Advanced ecology II

David Storch, Irena Šímová, David Hořák & Vladimír Remeš 

 

Syllabus

1. Dynamical systems and the foundations of population dynamics. (DS)  Basic principles of dynamical systems, phase space and state variables, attractors, ecological stability, differential and difference equations. Density-dependence and logistic equation, types of population dynamics, stability, oscillations, deterministic chaos. Projection matrices, Euler-Lotka equation, sensitivity and elasticity analysis. [PPT]

2. Trophic interactions. (DS) Lotka-Volterra model of predator-prey dynamics, population cycles, role of functional responses and prey resource limitation, paradox of enrichment, herbivore-consumer interactions. Top-down and bottom-up effects, trophic chains, trophic cascades and and food webs. [PPT]

3. Interspecific competition and coexistence. (IŠ) Competitive exclusion, Lotka-Volterra model of competition, competition for resources, R* theory, conditions and mechanisms of species coexistence, stabilizing and equalizing mechanisms. [PDF]

4. Species and the environment. (DH) Ecological specialization, SSI, CSI. Habitat selection, MacArthur's warblers. Ecological niche: concepts of Grinnell, Elton, Hutchinson. Niche differentiation, niche expansion, species packing along environmental gradients. Niche conservatism. Ecological and geographical space. [PDF]

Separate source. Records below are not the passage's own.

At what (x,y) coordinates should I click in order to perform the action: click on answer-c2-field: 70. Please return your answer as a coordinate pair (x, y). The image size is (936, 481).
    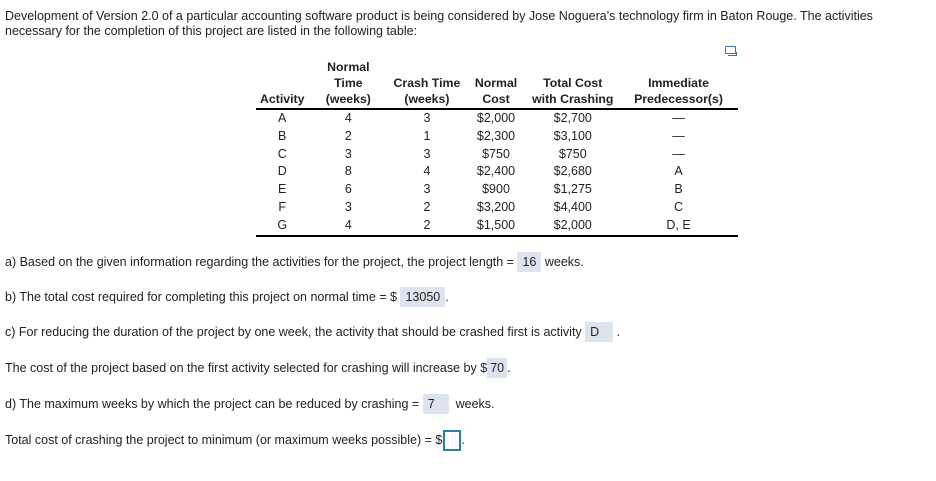
    Looking at the image, I should click on (498, 368).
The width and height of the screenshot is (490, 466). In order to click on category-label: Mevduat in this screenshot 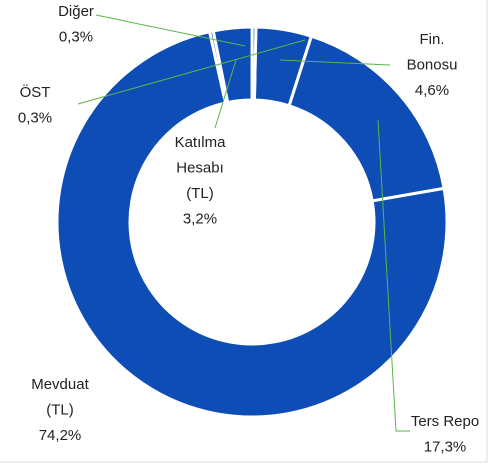, I will do `click(60, 384)`.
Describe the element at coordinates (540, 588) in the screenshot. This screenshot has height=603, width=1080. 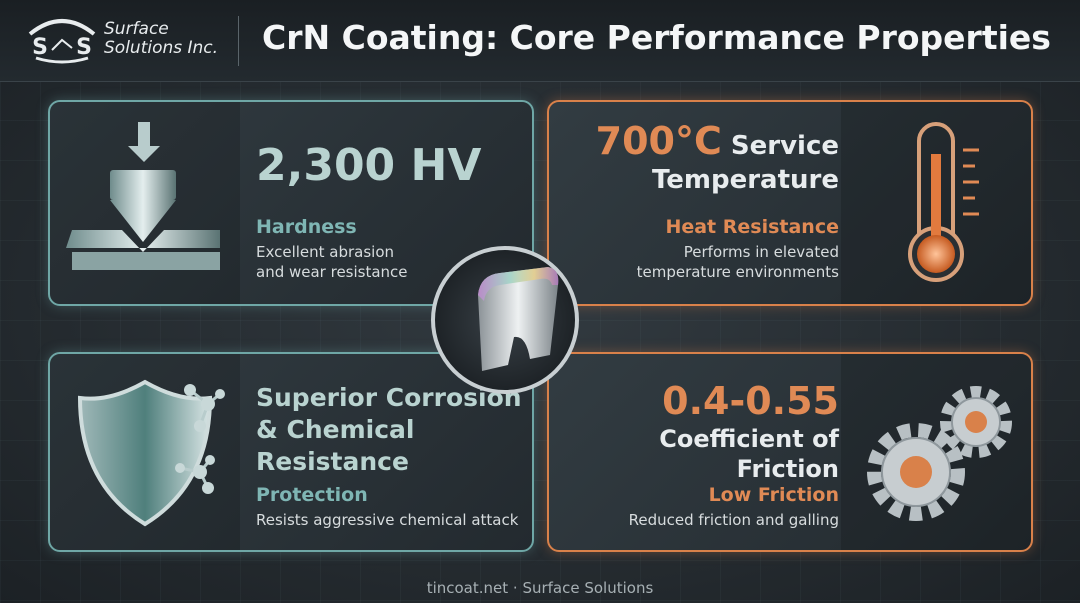
I see `footer: tincoat.net · Surface Solutions` at that location.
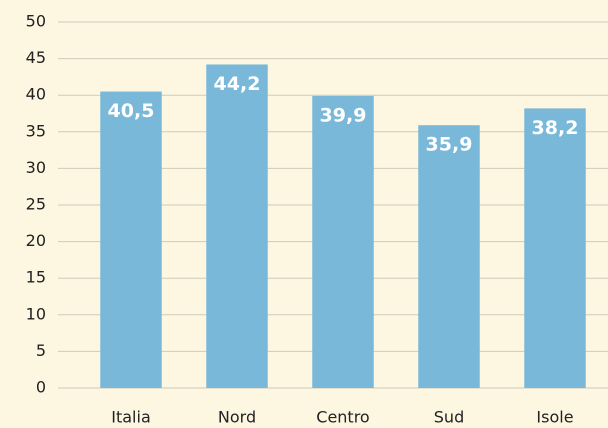 The width and height of the screenshot is (608, 428). Describe the element at coordinates (556, 128) in the screenshot. I see `value-label: 38,2` at that location.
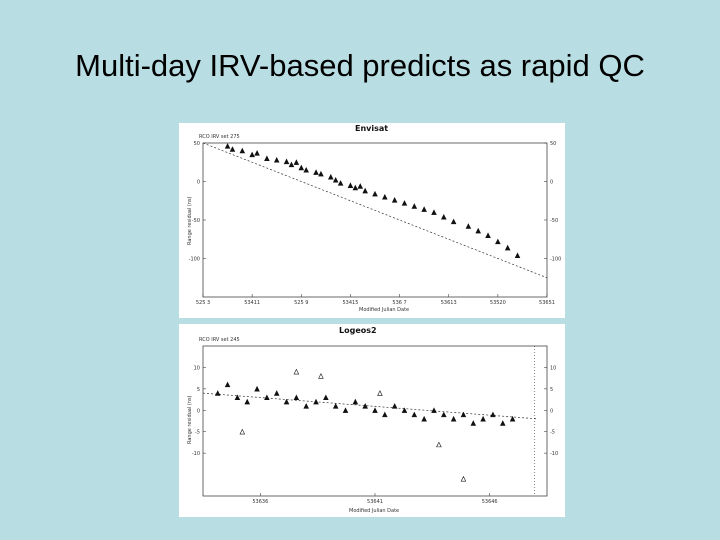 The width and height of the screenshot is (720, 540). What do you see at coordinates (449, 303) in the screenshot?
I see `x-tick-label: 53613` at bounding box center [449, 303].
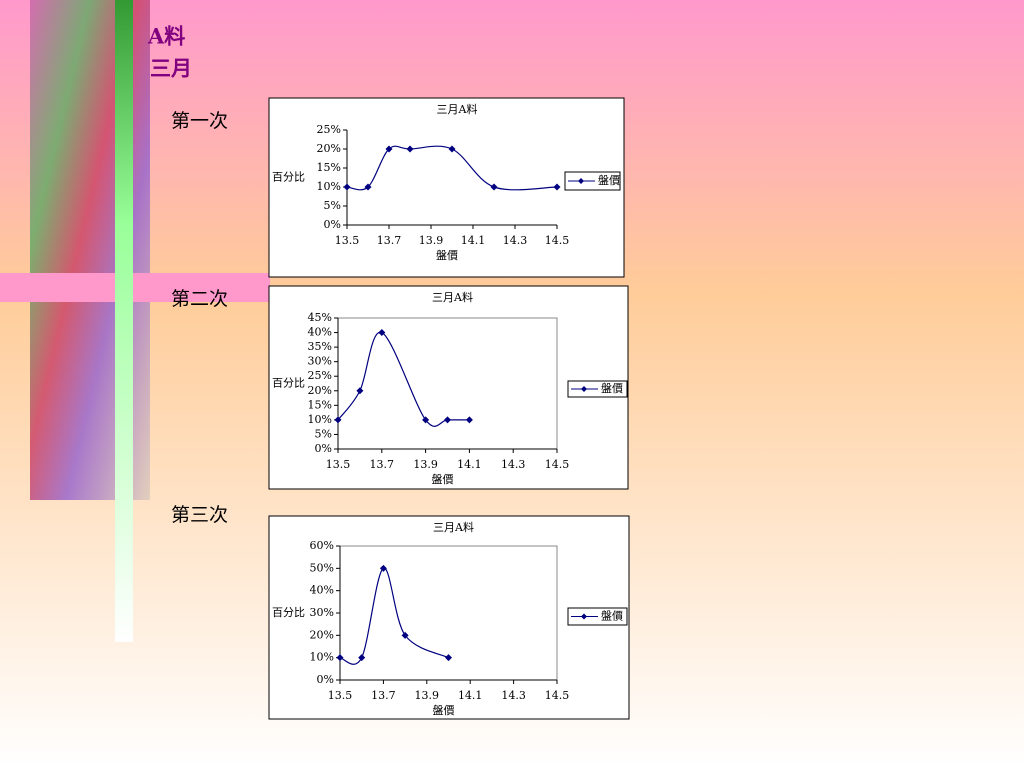 The width and height of the screenshot is (1024, 772). I want to click on y-tick-label: 50%, so click(322, 568).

5. Trait and functional ecology. (DH) Trait variation and types. Functional biogeography. Functional diversity (FD): methodical approaches, spatial patterns. Phylogenetic diversity (PD), FD x PD x species richness relationships, sampling effects, null models. Geographical x ecological species pool. Phylogenetic clustering and overdispersion. Traits in community assembly: environmental filtering, competition. Traits in nature conservation. [PDF]

6. Ecology and evolution of life histories. (VR) What is life history? Life tables, fitness measures, optimizing life history, trade-offs and constraints, allometry and phylogeny, methods to study life histories, mathematical models, reproductive scheduling (semelparity vs iteroparity, juvenile vs adult mortality, reproductive effort, reproductive value, senescence), size and number of offspring, trait covariation, life histories and environments. [PDF]

7. Fundamentals of macroecology. (DS) Body size dristribution and metabolic scaling with body size, metabolic theory and its limitations, body size-abundance relationship. Species-abundance distribution, determinants of species abundances. Species range size distribution and patterns in species ranges. Links between macroecological patterns, synthetic theories of macroecology. [PPT]

8. Spatial ecology and metapopulation dynamics. (DS) Spatiotemporal dynamics, determinants of colonization and extinction, small populations and Allee effect. Metapopulation dynamics, stability and multiple equilibria, rescue effect, source-sink dynamics, multispecies metapopulation models. Patch dynamics and the emergence of spatial patterns, emergence of fractal distributions. Species-area relationship, role of species aggregation. [PPT]

9. Local biodiversity patterns and dynamics. (IŠ) Diversity estimates, alpha, beta and gamma diversity,  processes shaping ecological communities, mechanisms of species coexistence. Local scale diversity and its limits, diversity-productivity relationship, species pool hypothesis, more individuals hypothesis. [PDF]

10. Large-scale species diversity in space and time. (DS) Latitudinal diversity gradient, role of productivity, temperature and mountains. Diversification rates, time for species accumulation, diversity equilibria and evidence of biodiversity saturation. Theory of island biogeography, neutral theory, equilibrium theory of biodiversity dynamics. [PPT]

11. Advanced ecology of the Anthropocene. (DS) Current state of biodiversity, mass extinctions and contemporary extinction crisis. Non-trivial biodiversity changes in the Anthropocene, balance of winners and losers, homogenization and heterogenization.  Spreading of non-native species and emergence of new habitats, vegetation greening, paradox of HANPP. Three phases of the Anthropocene, principles of sustainability. [PPT]

Recommended literature

Begon M., Harper J.L. and Townsend C.R.: Ecology. Third edition. Blackwell Science Ltd., Oxford, 1995.

Hutchings J.A. A primer of life histories. Oxford University Press, Oxfor, 2021.

Case T.J.: An illustrated guide to theoretical ecology. Oxford University Press, Oxford, 1999.

Magurran A. E. & McGill B. J. (Eds.). Biological diversity: frontiers in measurement and assessment. Oxford University Press, Oxford, 2010.

Turchin P.: Complex population dynamics: A theoretical/empirical synthesis. Princeton University Press, Princeton, 2003.